Los números para la reflexión de España

El equipo de Luis Enrique no plasma en ocasiones su abrumadora superioridad con el balón

Sarabia, autor del gol de la victoria, intenta rematar en el Suiza - España
Sarabia, autor del gol de la victoria, intenta rematar en el Suiza - EspañaMARTIAL TREZZINIAgencia EFE

España venció a Suiza (0-1, gol de Sarabia) y sigue viva en la pelea por entrar en la fase final de la Liga de Naciones, pero volvió a tener muchas dificultades para generar ocasiones claras. Esta vez la primera gran oportunidad fue para adentro y eso siempre facilita el trabajo. Está pendiente de la precisión el conjunto de Luis Enrique, por otro lado también bastante seguro atrás cuando los errores individuales (varios en los tres partidos de este junio) no le condenan.

El dominio de la pelota de la selección es abrumador. Contra Suiza, y jugando como visitante e incluso con una segunda parte de menos control y más ida y vuelta, la Roja tuvo la pelota el 65 por ciento del tiempo total (en la primera parte, por encima del 70), pero remató las mismas veces que su rival: siete, sólo tres a portería (una de Suiza). La cifra de córners también fue significativa, ya que el equipo nacional únicamente sacó uno, por tres que logró forzar su rival.

Duplicó en pases España a Suiza (715 por 372), pero no en ocasiones claras de gol y ni siquiera en acciones de ataque, según las estadísticas de la UEFA: 33 de los de Luis Enrique por 28 del combinado local que, eso sí, con esta derrota dice adiós a todas sus opciones en la Liga de Naciones.

Peligro al robar

En el juego posicional, a través del pase, le cuesta a España superar líneas para dejar a un futbolista solo delante del portero rival. Es más, el gol llegó tras una recuperación de Ferran Torres que ahorra parte del trabajo y pilla al equipo contrario descolocado.
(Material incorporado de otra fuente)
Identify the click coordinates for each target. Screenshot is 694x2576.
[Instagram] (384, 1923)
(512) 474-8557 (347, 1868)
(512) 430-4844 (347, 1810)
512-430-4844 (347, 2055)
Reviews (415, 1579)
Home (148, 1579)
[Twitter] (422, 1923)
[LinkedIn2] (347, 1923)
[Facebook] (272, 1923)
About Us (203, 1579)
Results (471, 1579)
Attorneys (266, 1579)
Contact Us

Muchos de los jugadores brillaron en tareas que en principio pueden ser secundarias para ellos. Ferran lo hizo en el esfuerzo en la presión, que también se le pide, y en la recuperación, pero no logró ser peligroso arriba. Tampoco Morata, que se pegó una paliza para recibir de espaldas y descargar el juego, con menos espacios en la primera parte y con más en la segunda, pero sólo consiguió disparar una vez, sin éxito.

No fue un mal partido de España, sobre todo en la primera parte, pero siempre deja esa sensación de que necesita ser muy certera o lo va a pasar mal. En ningún caso va sobrada en un fútbol que cada vez parece más igualado. Es difícil que le ganen, pero también es complicado que tenga un partido cómodo o en el que se vea claramente abrumando a los guardametas rivales y acumulando una oportunidad tras otra.